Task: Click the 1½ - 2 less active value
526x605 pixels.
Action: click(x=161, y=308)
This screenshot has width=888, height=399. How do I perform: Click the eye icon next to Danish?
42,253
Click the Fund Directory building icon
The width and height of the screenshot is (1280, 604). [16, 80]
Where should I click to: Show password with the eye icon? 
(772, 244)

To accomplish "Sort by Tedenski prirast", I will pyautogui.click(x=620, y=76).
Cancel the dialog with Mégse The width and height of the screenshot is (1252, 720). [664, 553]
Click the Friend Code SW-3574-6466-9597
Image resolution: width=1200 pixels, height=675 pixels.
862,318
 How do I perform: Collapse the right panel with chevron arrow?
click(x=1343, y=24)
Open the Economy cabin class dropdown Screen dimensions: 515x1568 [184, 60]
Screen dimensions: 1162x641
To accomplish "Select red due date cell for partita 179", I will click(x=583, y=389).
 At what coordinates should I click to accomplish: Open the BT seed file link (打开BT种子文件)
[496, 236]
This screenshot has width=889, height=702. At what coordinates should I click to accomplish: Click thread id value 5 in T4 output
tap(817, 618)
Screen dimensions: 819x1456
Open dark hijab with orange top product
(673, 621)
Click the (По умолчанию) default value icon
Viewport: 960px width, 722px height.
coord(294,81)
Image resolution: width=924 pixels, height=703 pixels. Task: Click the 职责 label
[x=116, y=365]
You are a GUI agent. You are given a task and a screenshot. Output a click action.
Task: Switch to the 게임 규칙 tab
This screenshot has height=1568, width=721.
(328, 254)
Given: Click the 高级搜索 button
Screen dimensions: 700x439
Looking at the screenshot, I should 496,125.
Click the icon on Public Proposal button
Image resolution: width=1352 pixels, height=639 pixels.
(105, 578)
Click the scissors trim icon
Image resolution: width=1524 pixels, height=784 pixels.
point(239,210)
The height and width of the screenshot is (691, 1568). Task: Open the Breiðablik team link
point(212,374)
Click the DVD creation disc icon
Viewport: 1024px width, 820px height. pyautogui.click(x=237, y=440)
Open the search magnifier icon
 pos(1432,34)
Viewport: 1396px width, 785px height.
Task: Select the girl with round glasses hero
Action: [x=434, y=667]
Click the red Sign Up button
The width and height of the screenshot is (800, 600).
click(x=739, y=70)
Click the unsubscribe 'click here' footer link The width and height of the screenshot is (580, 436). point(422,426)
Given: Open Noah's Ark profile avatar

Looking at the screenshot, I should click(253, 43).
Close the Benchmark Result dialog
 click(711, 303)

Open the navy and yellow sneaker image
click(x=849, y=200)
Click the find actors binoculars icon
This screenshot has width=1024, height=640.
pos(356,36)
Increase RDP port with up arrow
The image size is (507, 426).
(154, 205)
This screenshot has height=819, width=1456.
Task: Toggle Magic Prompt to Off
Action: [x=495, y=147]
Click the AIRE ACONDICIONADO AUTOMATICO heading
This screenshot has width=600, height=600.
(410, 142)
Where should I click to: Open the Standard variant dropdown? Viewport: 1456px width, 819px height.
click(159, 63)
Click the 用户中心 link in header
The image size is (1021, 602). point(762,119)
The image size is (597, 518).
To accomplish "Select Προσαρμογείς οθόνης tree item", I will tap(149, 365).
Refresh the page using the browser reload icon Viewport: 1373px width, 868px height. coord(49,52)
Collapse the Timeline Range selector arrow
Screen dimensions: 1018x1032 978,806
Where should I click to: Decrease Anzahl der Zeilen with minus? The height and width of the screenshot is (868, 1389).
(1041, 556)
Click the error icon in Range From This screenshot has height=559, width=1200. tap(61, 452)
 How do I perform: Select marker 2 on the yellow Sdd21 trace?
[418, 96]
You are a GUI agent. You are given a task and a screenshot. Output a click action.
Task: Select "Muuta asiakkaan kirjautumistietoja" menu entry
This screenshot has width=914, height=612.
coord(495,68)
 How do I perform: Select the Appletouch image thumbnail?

▬▬▬▬▬▬▬▬▬▬

If a line comes after the one with "Task: Switch to the 게임 규칙 tab", leave it out; reproduce exactly every line of the material from the first up to and including that one.

• **OUTPUT**:
Task: Click the 1½ - 2 less active value
526x605 pixels.
Action: click(x=161, y=308)
This screenshot has width=888, height=399. How do I perform: Click the eye icon next to Danish?
42,253
Click the Fund Directory building icon
The width and height of the screenshot is (1280, 604). [16, 80]
Where should I click to: Show password with the eye icon? 
(772, 244)

To accomplish "Sort by Tedenski prirast", I will pyautogui.click(x=620, y=76).
Cancel the dialog with Mégse The width and height of the screenshot is (1252, 720). [664, 553]
Click the Friend Code SW-3574-6466-9597
Image resolution: width=1200 pixels, height=675 pixels.
862,318
 How do I perform: Collapse the right panel with chevron arrow?
click(x=1343, y=24)
Open the Economy cabin class dropdown Screen dimensions: 515x1568 [184, 60]
Screen dimensions: 1162x641
To accomplish "Select red due date cell for partita 179", I will click(x=583, y=389).
 At what coordinates should I click to accomplish: Open the BT seed file link (打开BT种子文件)
[496, 236]
This screenshot has width=889, height=702. At what coordinates should I click to accomplish: Click thread id value 5 in T4 output
tap(817, 618)
Screen dimensions: 819x1456
Open dark hijab with orange top product
(673, 621)
Click the (По умолчанию) default value icon
Viewport: 960px width, 722px height.
coord(294,81)
Image resolution: width=924 pixels, height=703 pixels. Task: Click the 职责 label
[x=116, y=365]
You are a GUI agent. You are given a task and a screenshot. Output a click action.
Task: Switch to the 게임 규칙 tab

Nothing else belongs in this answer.